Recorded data
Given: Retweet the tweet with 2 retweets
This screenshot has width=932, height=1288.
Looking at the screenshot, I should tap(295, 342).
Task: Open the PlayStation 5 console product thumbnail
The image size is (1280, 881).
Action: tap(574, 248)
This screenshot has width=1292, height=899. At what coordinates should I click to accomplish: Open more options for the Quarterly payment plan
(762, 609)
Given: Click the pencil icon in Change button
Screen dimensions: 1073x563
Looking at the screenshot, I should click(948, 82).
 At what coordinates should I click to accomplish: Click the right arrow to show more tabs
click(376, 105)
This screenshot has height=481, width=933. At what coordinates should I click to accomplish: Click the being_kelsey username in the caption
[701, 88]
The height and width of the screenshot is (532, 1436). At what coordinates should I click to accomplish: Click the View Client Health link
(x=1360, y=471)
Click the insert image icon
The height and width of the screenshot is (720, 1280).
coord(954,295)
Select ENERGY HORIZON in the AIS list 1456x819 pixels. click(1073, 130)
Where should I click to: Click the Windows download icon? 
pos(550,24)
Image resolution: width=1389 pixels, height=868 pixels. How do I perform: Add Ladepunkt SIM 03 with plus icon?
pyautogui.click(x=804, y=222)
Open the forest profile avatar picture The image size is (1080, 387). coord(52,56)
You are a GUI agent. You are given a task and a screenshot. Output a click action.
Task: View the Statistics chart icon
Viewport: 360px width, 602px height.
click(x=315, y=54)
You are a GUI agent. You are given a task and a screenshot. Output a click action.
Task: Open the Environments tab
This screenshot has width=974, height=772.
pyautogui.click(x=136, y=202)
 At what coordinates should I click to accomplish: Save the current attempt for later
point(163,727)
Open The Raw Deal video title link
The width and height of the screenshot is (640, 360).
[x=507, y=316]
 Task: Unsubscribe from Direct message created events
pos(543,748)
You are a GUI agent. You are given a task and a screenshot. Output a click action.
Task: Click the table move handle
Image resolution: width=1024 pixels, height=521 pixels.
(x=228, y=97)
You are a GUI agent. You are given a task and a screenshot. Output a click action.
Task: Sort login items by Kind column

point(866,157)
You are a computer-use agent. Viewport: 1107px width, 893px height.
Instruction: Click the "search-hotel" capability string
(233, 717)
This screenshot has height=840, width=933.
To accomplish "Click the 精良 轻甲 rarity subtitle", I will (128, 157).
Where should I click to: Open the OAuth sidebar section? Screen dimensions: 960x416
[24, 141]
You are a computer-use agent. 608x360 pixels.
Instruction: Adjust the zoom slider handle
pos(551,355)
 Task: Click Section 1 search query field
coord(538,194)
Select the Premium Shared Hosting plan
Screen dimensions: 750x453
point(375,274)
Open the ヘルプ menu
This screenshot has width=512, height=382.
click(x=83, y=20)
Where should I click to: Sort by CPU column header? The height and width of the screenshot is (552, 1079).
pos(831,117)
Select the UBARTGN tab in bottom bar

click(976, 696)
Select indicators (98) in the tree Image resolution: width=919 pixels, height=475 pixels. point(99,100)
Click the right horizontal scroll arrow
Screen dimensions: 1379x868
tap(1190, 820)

Requirement
Only one stretch of the entries above is wanted: the lines from the one containing "Screen dimensions: 1073x563" through the one containing "Click the insert image icon". Please reproduce it exactly.

Written answer
Screen dimensions: 1073x563
Looking at the screenshot, I should click(948, 82).
 At what coordinates should I click to accomplish: Click the right arrow to show more tabs
click(376, 105)
This screenshot has height=481, width=933. At what coordinates should I click to accomplish: Click the being_kelsey username in the caption
[701, 88]
The height and width of the screenshot is (532, 1436). At what coordinates should I click to accomplish: Click the View Client Health link
(x=1360, y=471)
Click the insert image icon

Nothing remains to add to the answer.